§ **Task details**:
Each line below has to be output exactly, from first to last.

§ **Data supplied**:

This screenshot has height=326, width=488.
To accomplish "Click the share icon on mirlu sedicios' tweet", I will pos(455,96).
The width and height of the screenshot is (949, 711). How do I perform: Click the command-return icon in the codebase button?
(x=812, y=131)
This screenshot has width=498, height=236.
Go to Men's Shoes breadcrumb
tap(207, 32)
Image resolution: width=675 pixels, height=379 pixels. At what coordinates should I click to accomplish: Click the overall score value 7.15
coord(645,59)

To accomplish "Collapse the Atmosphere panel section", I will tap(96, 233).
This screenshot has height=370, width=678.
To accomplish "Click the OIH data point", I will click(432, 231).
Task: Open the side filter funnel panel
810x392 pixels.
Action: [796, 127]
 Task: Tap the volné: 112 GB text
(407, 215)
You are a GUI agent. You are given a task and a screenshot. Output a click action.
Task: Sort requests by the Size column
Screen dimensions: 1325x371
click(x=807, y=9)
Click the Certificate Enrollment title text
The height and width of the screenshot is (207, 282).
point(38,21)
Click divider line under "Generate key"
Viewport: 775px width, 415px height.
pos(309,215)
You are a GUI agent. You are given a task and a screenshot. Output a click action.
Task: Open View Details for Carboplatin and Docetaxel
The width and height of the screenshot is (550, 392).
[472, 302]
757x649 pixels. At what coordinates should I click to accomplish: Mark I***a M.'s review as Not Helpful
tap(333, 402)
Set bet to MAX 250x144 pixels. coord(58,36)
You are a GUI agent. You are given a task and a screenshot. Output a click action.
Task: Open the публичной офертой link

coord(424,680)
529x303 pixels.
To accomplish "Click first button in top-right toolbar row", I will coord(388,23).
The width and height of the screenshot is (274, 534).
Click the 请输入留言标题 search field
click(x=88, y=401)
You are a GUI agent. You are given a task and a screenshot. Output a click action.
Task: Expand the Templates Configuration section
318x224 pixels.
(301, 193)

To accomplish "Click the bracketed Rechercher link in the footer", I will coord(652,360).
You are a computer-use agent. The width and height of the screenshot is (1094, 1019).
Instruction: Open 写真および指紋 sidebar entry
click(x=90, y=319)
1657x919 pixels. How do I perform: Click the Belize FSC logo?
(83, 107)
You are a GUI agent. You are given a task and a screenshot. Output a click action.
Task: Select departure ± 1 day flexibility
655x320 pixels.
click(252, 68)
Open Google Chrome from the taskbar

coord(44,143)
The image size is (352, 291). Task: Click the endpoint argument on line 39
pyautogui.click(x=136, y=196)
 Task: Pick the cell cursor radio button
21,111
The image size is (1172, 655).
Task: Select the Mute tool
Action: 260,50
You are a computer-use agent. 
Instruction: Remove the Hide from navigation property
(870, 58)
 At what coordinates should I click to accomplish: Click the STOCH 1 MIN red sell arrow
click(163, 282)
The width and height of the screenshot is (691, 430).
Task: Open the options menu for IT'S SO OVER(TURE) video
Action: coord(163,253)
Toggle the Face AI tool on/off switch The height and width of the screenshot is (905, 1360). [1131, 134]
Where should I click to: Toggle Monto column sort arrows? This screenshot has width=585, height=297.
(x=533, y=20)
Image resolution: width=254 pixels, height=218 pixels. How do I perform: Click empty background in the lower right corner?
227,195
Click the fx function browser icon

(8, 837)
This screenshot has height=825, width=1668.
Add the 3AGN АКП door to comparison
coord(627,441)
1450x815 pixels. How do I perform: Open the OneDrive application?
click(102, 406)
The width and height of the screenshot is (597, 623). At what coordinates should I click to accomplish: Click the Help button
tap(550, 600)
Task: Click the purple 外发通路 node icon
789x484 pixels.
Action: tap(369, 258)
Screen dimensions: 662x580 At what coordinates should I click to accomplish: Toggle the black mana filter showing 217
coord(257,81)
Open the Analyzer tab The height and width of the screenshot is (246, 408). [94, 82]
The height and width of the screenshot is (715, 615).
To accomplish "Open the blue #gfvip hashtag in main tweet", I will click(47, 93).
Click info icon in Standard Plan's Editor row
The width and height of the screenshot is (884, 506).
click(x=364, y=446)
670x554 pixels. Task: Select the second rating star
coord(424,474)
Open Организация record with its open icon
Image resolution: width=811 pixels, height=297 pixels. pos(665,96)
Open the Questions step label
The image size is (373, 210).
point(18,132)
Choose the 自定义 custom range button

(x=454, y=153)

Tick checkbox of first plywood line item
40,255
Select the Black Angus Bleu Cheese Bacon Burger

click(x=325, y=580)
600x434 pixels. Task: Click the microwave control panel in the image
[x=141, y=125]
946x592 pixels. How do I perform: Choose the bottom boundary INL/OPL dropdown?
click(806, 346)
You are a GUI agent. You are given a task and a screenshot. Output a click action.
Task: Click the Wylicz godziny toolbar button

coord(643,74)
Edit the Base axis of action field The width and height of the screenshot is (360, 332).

§ **Response to the exercise**:
This screenshot has height=326, width=488.
To accomplish "Click the share icon on mirlu sedicios' tweet", I will pos(455,96).
The width and height of the screenshot is (949, 711). How do I perform: Click the command-return icon in the codebase button?
(x=812, y=131)
This screenshot has width=498, height=236.
Go to Men's Shoes breadcrumb
tap(207, 32)
Image resolution: width=675 pixels, height=379 pixels. At what coordinates should I click to accomplish: Click the overall score value 7.15
coord(645,59)

To accomplish "Collapse the Atmosphere panel section", I will tap(96, 233).
This screenshot has height=370, width=678.
To accomplish "Click the OIH data point", I will click(432, 231).
Task: Open the side filter funnel panel
810x392 pixels.
Action: [796, 127]
 Task: Tap the volné: 112 GB text
(407, 215)
You are a GUI agent. You are given a task and a screenshot. Output a click action.
Task: Sort requests by the Size column
Screen dimensions: 1325x371
click(x=807, y=9)
Click the Certificate Enrollment title text
The height and width of the screenshot is (207, 282).
point(38,21)
Click divider line under "Generate key"
Viewport: 775px width, 415px height.
pos(309,215)
You are a GUI agent. You are given a task and a screenshot. Output a click action.
Task: Open View Details for Carboplatin and Docetaxel
The width and height of the screenshot is (550, 392).
[472, 302]
757x649 pixels. At what coordinates should I click to accomplish: Mark I***a M.'s review as Not Helpful
tap(333, 402)
Set bet to MAX 250x144 pixels. coord(58,36)
You are a GUI agent. You are given a task and a screenshot. Output a click action.
Task: Open the публичной офертой link

coord(424,680)
529x303 pixels.
To accomplish "Click first button in top-right toolbar row", I will coord(388,23).
The width and height of the screenshot is (274, 534).
Click the 请输入留言标题 search field
click(x=88, y=401)
You are a GUI agent. You are given a task and a screenshot. Output a click action.
Task: Expand the Templates Configuration section
318x224 pixels.
(301, 193)

To accomplish "Click the bracketed Rechercher link in the footer", I will coord(652,360).
You are a computer-use agent. The width and height of the screenshot is (1094, 1019).
Instruction: Open 写真および指紋 sidebar entry
click(x=90, y=319)
1657x919 pixels. How do I perform: Click the Belize FSC logo?
(83, 107)
You are a GUI agent. You are given a task and a screenshot. Output a click action.
Task: Select departure ± 1 day flexibility
655x320 pixels.
click(252, 68)
Open Google Chrome from the taskbar

coord(44,143)
The image size is (352, 291). Task: Click the endpoint argument on line 39
pyautogui.click(x=136, y=196)
 Task: Pick the cell cursor radio button
21,111
The image size is (1172, 655).
Task: Select the Mute tool
Action: 260,50
You are a computer-use agent. 
Instruction: Remove the Hide from navigation property
(870, 58)
 At what coordinates should I click to accomplish: Click the STOCH 1 MIN red sell arrow
click(163, 282)
The width and height of the screenshot is (691, 430).
Task: Open the options menu for IT'S SO OVER(TURE) video
Action: coord(163,253)
Toggle the Face AI tool on/off switch The height and width of the screenshot is (905, 1360). [1131, 134]
Where should I click to: Toggle Monto column sort arrows? This screenshot has width=585, height=297.
(x=533, y=20)
Image resolution: width=254 pixels, height=218 pixels. How do I perform: Click empty background in the lower right corner?
227,195
Click the fx function browser icon

(8, 837)
This screenshot has height=825, width=1668.
Add the 3AGN АКП door to comparison
coord(627,441)
1450x815 pixels. How do I perform: Open the OneDrive application?
click(102, 406)
The width and height of the screenshot is (597, 623). At what coordinates should I click to accomplish: Click the Help button
tap(550, 600)
Task: Click the purple 外发通路 node icon
789x484 pixels.
Action: tap(369, 258)
Screen dimensions: 662x580 At what coordinates should I click to accomplish: Toggle the black mana filter showing 217
coord(257,81)
Open the Analyzer tab The height and width of the screenshot is (246, 408). [94, 82]
The height and width of the screenshot is (715, 615).
To accomplish "Open the blue #gfvip hashtag in main tweet", I will click(47, 93).
Click info icon in Standard Plan's Editor row
The width and height of the screenshot is (884, 506).
click(x=364, y=446)
670x554 pixels. Task: Select the second rating star
coord(424,474)
Open Организация record with its open icon
Image resolution: width=811 pixels, height=297 pixels. pos(665,96)
Open the Questions step label
The image size is (373, 210).
point(18,132)
Choose the 自定义 custom range button

(x=454, y=153)

Tick checkbox of first plywood line item
40,255
Select the Black Angus Bleu Cheese Bacon Burger

click(x=325, y=580)
600x434 pixels. Task: Click the microwave control panel in the image
[x=141, y=125]
946x592 pixels. How do I perform: Choose the bottom boundary INL/OPL dropdown?
click(806, 346)
You are a GUI agent. You are given a task and a screenshot. Output a click action.
Task: Click the Wylicz godziny toolbar button

coord(643,74)
Edit the Base axis of action field The width and height of the screenshot is (360, 332).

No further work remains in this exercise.